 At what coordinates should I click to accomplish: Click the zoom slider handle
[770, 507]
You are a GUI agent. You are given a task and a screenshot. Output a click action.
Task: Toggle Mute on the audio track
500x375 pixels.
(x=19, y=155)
○ ○ ○
▸ TASK GOAL
From the first line to the last, return the records unchanged.

▸ SOLUTION TO THE EXERCISE
 At what coordinates should I click to accomplish: Click the zoom slider handle
[770, 507]
You are a GUI agent. You are given a task and a screenshot. Output a click action.
Task: Toggle Mute on the audio track
500x375 pixels.
(x=19, y=155)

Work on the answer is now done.